> _Supplied records_:
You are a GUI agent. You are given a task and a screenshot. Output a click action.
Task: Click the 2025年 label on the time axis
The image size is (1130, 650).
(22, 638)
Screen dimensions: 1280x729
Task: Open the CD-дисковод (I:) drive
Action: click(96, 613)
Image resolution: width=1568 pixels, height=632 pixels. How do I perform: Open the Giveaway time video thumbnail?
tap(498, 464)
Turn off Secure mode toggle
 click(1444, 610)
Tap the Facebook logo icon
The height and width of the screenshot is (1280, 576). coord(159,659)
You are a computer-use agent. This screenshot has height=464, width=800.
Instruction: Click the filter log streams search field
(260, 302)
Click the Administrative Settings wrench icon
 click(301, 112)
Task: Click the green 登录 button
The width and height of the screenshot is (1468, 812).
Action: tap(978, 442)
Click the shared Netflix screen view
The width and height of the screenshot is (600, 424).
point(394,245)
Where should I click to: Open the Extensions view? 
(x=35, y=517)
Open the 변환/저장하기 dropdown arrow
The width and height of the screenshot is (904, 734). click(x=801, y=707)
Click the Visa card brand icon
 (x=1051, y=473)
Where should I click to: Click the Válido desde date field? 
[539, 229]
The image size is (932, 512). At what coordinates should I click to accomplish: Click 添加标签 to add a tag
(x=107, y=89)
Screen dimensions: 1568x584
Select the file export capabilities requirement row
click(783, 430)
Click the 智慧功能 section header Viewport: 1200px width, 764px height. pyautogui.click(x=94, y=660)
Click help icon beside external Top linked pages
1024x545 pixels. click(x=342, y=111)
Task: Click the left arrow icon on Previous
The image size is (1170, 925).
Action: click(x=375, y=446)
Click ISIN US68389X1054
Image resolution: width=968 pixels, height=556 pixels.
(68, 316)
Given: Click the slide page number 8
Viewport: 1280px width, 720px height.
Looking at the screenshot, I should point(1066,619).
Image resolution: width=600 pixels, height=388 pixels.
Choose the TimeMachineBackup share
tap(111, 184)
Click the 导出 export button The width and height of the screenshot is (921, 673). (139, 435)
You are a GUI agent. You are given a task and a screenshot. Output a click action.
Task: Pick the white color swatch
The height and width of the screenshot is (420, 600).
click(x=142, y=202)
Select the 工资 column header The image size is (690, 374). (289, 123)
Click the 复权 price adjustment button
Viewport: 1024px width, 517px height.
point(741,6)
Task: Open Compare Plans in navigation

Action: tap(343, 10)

> _What needs to be done_: Would you output the entire listing exactly as written?

> _Result for this exercise_:
You are a GUI agent. You are given a task and a screenshot. Output a click action.
Task: Click the 2025年 label on the time axis
The image size is (1130, 650).
(22, 638)
Screen dimensions: 1280x729
Task: Open the CD-дисковод (I:) drive
Action: click(96, 613)
Image resolution: width=1568 pixels, height=632 pixels. How do I perform: Open the Giveaway time video thumbnail?
tap(498, 464)
Turn off Secure mode toggle
 click(1444, 610)
Tap the Facebook logo icon
The height and width of the screenshot is (1280, 576). coord(159,659)
You are a computer-use agent. This screenshot has height=464, width=800.
Instruction: Click the filter log streams search field
(260, 302)
Click the Administrative Settings wrench icon
 click(301, 112)
Task: Click the green 登录 button
The width and height of the screenshot is (1468, 812).
Action: tap(978, 442)
Click the shared Netflix screen view
The width and height of the screenshot is (600, 424).
point(394,245)
Where should I click to: Open the Extensions view? 
(x=35, y=517)
Open the 변환/저장하기 dropdown arrow
The width and height of the screenshot is (904, 734). click(x=801, y=707)
Click the Visa card brand icon
 (x=1051, y=473)
Where should I click to: Click the Válido desde date field? 
[539, 229]
The image size is (932, 512). At what coordinates should I click to accomplish: Click 添加标签 to add a tag
(x=107, y=89)
Screen dimensions: 1568x584
Select the file export capabilities requirement row
click(783, 430)
Click the 智慧功能 section header Viewport: 1200px width, 764px height. pyautogui.click(x=94, y=660)
Click help icon beside external Top linked pages
1024x545 pixels. click(x=342, y=111)
Task: Click the left arrow icon on Previous
The image size is (1170, 925).
Action: click(x=375, y=446)
Click ISIN US68389X1054
Image resolution: width=968 pixels, height=556 pixels.
(68, 316)
Given: Click the slide page number 8
Viewport: 1280px width, 720px height.
Looking at the screenshot, I should point(1066,619).
Image resolution: width=600 pixels, height=388 pixels.
Choose the TimeMachineBackup share
tap(111, 184)
Click the 导出 export button The width and height of the screenshot is (921, 673). (139, 435)
You are a GUI agent. You are given a task and a screenshot. Output a click action.
Task: Pick the white color swatch
The height and width of the screenshot is (420, 600).
click(x=142, y=202)
Select the 工资 column header The image size is (690, 374). (289, 123)
Click the 复权 price adjustment button
Viewport: 1024px width, 517px height.
point(741,6)
Task: Open Compare Plans in navigation

Action: tap(343, 10)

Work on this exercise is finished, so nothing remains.